An Adaptation of the Serenity Prayer

God grant me the serenity
to accept the difficult things which I cannot change;
courage to change those which I can;
and wisdom to know the difference~
living one day at a time;
breathing through one moment at a time;
accepting hardships as a pathway to peace,

both in offering them to Divine Power
and practicing the cooperative work 
of transformation;
taking, as Christ did, this beautiful, broken world
as it is, not as I would have it;
trusting that God will make all things right

through the workings of redemption;
and that the impossible things will be made whole,
in forms better imagined by the Creator than by us.
 And so may we be reasonably happy in this life

and supremely happy in the next.

Amen.
Reinhold Niebuhr
Adapted  by Alla Bozarth

I've made only a few changes.

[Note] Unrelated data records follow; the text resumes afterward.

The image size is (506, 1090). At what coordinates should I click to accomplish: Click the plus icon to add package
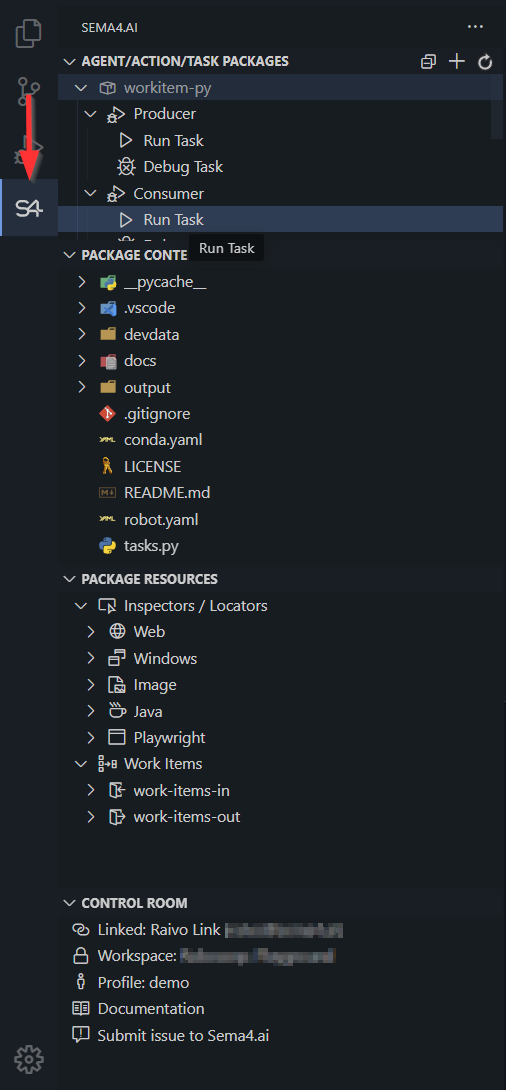point(457,62)
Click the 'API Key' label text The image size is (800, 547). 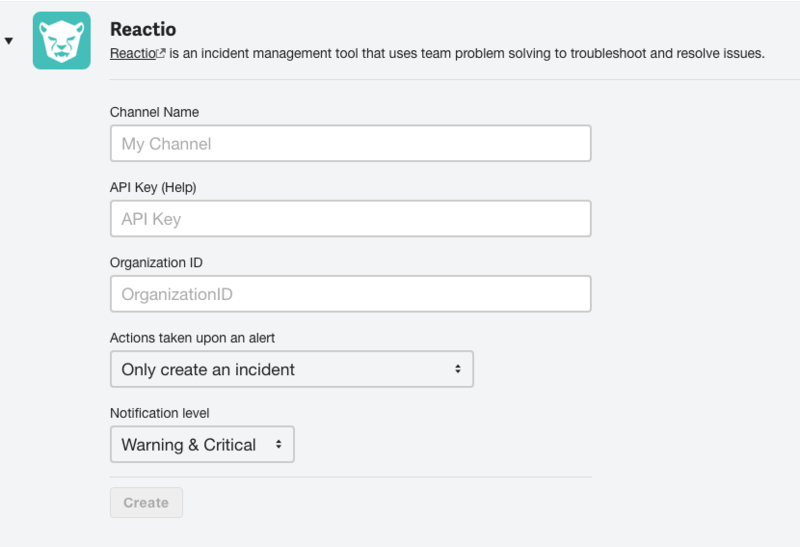pyautogui.click(x=133, y=187)
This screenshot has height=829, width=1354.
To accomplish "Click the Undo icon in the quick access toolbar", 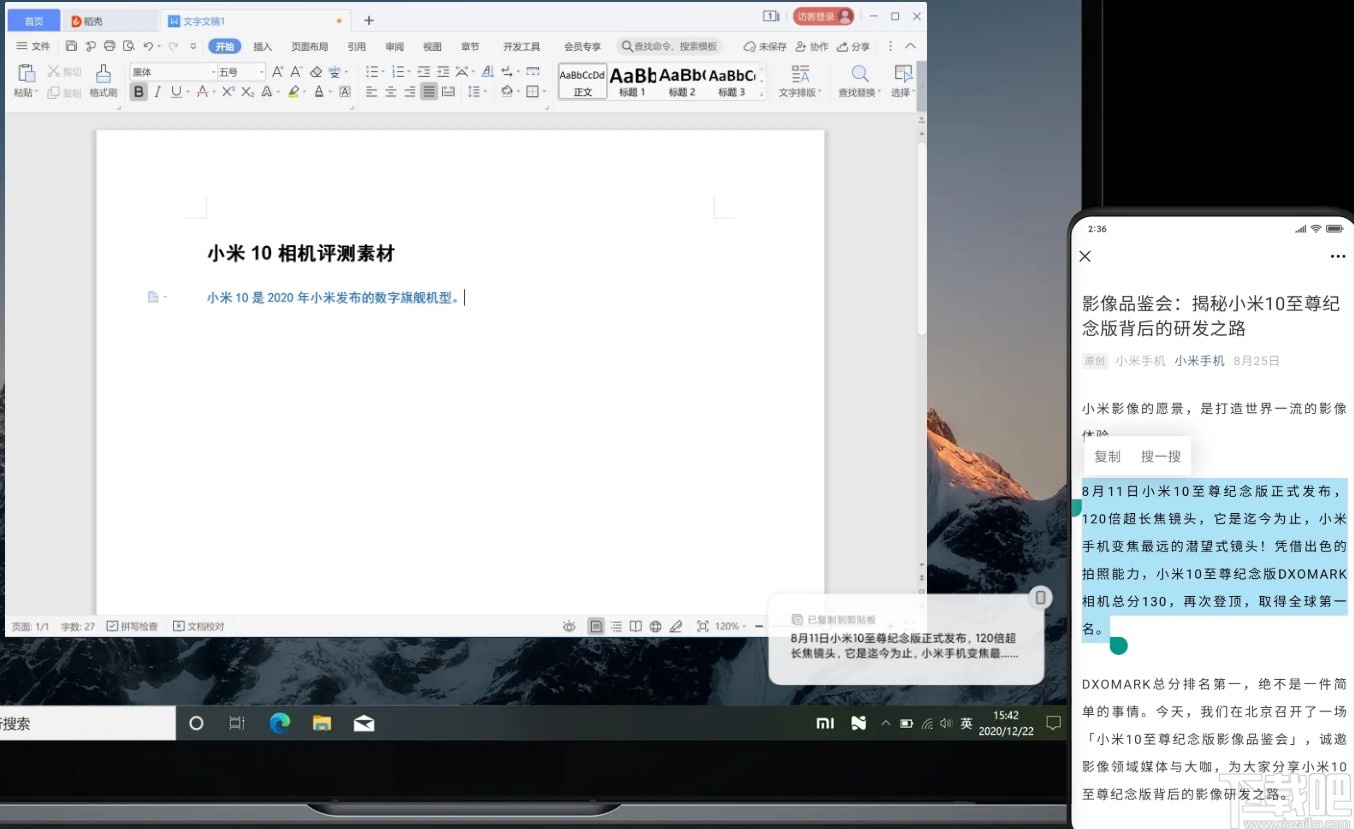I will pyautogui.click(x=146, y=46).
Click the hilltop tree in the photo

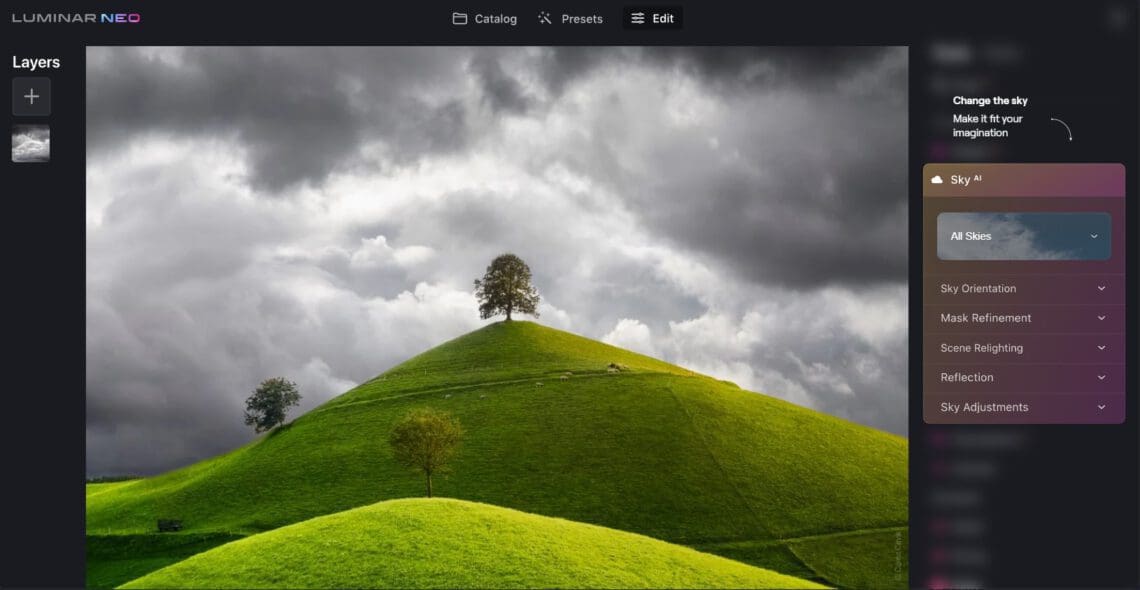pyautogui.click(x=507, y=287)
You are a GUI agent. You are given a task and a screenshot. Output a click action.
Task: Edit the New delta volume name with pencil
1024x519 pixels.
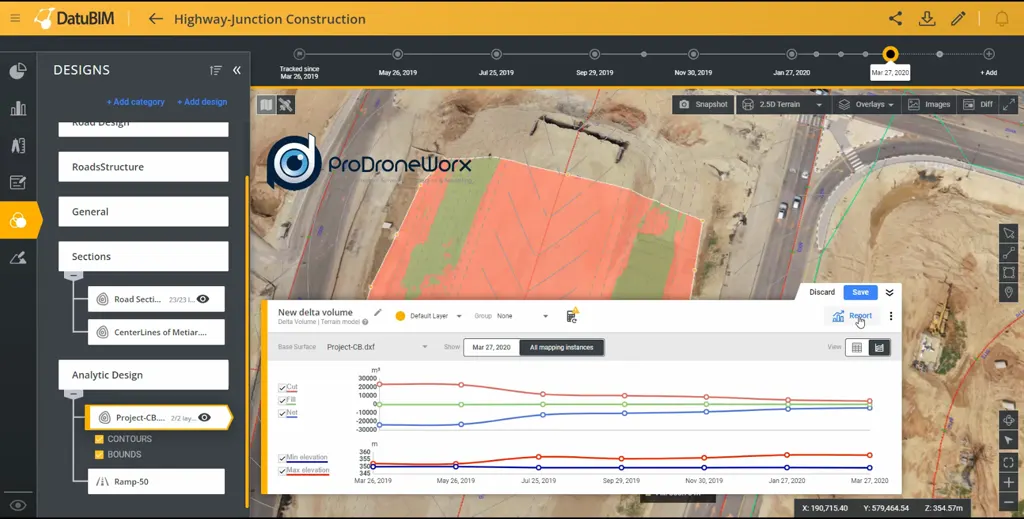[378, 313]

Where Niebuhr writes "enjoying" I write "breathing through," for there are countless moments one cannot enjoy but can best endure by focusing on the miraculous act of breathing in and out, a major and entirely unconscious accomplishment for survival.
To see Niebuhr's original text, go here:
http://skdesigns.com/internet/articles/prose/niebuhr/serenity_prayer/  











Images are of my road, car, mimosa tree (with snowbear),
and Shauna, the horse across Coalman Road who teaches
coping with the reality of What Is with Grace. 
Below is an Advent through Epiphany Meditation.


                      

Star Sermon   

. . . and the silent receptivity
between each sound
made by astonished tears
and mind's opening—
revelations of why we exist—
for nothing less than to discover
empathic resonance among all beings  

Walking on a quiet country road this winter night beneath the stars,
all clear except for fog puffs of warm breath entering cold air,
my human eyes are compelled to look up at dots of bright lights,
shining out from their thick, velvety black cold sky.

A curled feather moon has ripened into a crescent boat,
floating the infinite seas of space and night.

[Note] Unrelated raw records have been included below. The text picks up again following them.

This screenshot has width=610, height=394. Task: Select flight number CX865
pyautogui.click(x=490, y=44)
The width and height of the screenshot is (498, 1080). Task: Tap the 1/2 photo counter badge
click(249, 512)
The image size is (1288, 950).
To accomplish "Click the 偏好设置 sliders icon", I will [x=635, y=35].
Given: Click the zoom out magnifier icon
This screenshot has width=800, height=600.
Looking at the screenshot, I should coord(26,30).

The singing happens spontaneously, 
the words now in English, and I hear them as for the first time, 
as if reading them from lyrics written in the heavens, not the first 
line or the impossibly soaring chorus, just 

“Long lay the world in sin and error pining, 
‘Till he appeared and the soul
felt its worth—”  

Striking into sense after a lifetime of hearing 
only the beauty and not the meaning!

So simply this homely event happens—
Humanity pines in sin and error until
a crowded-out child is born in a barn,
a light appears, and suddenly the human
soul feels its own worth!

The Child is the Light.
The miracle of birth breaks into space and time
during Earth Time’s unlikely period of friendliness to Life,
and in the far out Cosmos, an infant galaxy is born.

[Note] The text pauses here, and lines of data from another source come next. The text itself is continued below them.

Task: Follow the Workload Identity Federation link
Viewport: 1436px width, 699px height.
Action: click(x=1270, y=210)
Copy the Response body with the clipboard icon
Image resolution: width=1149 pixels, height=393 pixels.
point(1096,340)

The Virgin Mary had a baby boy,
The Virgin Mary had a baby boy,
The Virgin Mary had a baby boy,
and they say that his name is Jesus.


But this Jewish Palestinian couple, this new mother and father, 
gave their baby a Hebrew name that sounds like a long deep sigh— 
Yeshua

The prophet Isaiah centuries before said that a luminous child 
would be named Emmanuel, which means, God [is] with us, 
but the angel Gabriel told mother Miriam to name her child this, 
and while she kept “God with us” in her heart for courage, 
she listened to the angel—

Imagine the sound of an angel’s sigh in your ear and the feel
of an angel’s sigh on your skin . . .    So after giving her baby life,
she gave him the name of Yeshua.

Call for him later when he becomes a growing boy or a man,
a rabbi or Messiah, and it sounds like “Yesh-Waaah!”—
the sound of shouting to God when in need of help.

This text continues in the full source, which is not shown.